Reverse Linked List - LeetCode 206 Solution in python

Reverse Linked List easy

Problem Statement

Reverse a singly linked list.

Example 1:

Input: 1->2->3->4->5->NULL
Output: 5->4->3->2->1->NULL

Example 2:

Input: 1->NULL
Output: 1->NULL

Steps

To reverse a linked list iteratively, we'll follow these steps:

Initialization: We'll need three pointers:
- prev: Initially None, it will point to the previously reversed node.
- curr: Initially points to the head of the list.
- next: A temporary pointer to store the next node in the original list.
Iteration: We'll iterate through the list, reversing the links at each step. In each iteration:
- We store the curr.next in next to save it for the next iteration.
- We change curr.next to point to prev.
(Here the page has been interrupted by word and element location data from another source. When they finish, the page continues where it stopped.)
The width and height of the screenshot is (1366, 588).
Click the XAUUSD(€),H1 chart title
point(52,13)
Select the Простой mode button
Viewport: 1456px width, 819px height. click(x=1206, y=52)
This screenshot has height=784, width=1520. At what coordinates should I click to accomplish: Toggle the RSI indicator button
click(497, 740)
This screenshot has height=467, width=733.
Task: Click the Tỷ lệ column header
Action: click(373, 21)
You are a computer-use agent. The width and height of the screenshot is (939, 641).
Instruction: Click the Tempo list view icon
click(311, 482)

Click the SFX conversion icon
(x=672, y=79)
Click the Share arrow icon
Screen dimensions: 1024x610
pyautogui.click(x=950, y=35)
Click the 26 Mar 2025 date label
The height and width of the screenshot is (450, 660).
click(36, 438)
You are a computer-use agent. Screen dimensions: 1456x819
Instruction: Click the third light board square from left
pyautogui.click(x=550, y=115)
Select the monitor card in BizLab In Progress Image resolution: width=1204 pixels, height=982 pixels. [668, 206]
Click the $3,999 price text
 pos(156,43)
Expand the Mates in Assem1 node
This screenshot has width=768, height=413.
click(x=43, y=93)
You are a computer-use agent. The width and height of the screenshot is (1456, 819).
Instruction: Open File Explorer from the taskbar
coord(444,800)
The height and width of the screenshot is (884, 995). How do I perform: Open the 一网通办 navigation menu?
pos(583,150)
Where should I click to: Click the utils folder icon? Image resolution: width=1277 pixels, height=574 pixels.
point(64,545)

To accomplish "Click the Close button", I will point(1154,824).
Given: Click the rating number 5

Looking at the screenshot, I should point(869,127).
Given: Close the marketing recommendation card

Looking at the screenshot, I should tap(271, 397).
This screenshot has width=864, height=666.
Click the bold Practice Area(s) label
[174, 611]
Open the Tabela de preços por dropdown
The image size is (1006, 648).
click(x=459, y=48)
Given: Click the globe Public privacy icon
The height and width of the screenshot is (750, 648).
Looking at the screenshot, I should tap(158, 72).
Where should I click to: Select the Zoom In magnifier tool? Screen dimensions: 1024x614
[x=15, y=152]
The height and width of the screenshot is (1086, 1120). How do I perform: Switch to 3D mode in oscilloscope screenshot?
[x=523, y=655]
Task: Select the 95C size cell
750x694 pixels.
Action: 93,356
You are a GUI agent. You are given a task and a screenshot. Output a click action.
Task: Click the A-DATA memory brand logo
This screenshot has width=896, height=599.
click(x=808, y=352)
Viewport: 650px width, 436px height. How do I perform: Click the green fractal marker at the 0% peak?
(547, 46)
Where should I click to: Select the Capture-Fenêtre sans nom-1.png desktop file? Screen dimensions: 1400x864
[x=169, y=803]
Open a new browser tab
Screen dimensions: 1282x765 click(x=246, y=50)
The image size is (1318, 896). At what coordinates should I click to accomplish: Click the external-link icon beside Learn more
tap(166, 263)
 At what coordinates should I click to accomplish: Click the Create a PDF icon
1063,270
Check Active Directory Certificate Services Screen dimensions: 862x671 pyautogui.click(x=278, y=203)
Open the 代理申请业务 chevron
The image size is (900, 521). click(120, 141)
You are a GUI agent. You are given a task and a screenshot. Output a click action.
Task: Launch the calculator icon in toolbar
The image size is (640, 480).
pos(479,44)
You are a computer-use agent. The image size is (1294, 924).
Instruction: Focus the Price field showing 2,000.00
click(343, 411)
This reverses the link.
- We move prev one step forward to curr.
- We move curr one step forward to next.
Termination: The loop terminates when curr reaches None, which means we've reached the end of the original list. At this point, prev points to the new head of the reversed list.

Explanation

The algorithm works by iteratively detaching a node from the original list and attaching it to the beginning of the reversed list. The prev, curr, and next pointers allow us to manage the links effectively without losing track of the nodes.

Code

class ListNode:
    def __init__(self, val=0, next=None):
        self.val = val
        self.next = next

def reverseList(head):
    prev = None
    curr = head
    while curr:
        next = curr.next  # Store the next node
        curr.next = prev  # Reverse the link
        prev = curr       # Move prev forward
        curr = next       # Move curr forward
    return prev

# Example usage:
head = ListNode(1, ListNode(2, ListNode(3, ListNode(4, ListNode(5)))))
reversed_head = reverseList(head)

#Print the reversed linked list
while reversed_head:
    print(reversed_head.val, end="->")
    reversed_head = reversed_head.next
print("NULL")

head = ListNode(1)
reversed_head = reverseList(head)
while reversed_head:
    print(reversed_head.val, end="->")
    reversed_head = reversed_head.next
print("NULL")

Complexity

Time Complexity: O(N), where N is the number of nodes in the linked list. We iterate through the list once.
Space Complexity: O(1). We use a constant amount of extra space for the pointers (prev, curr, next).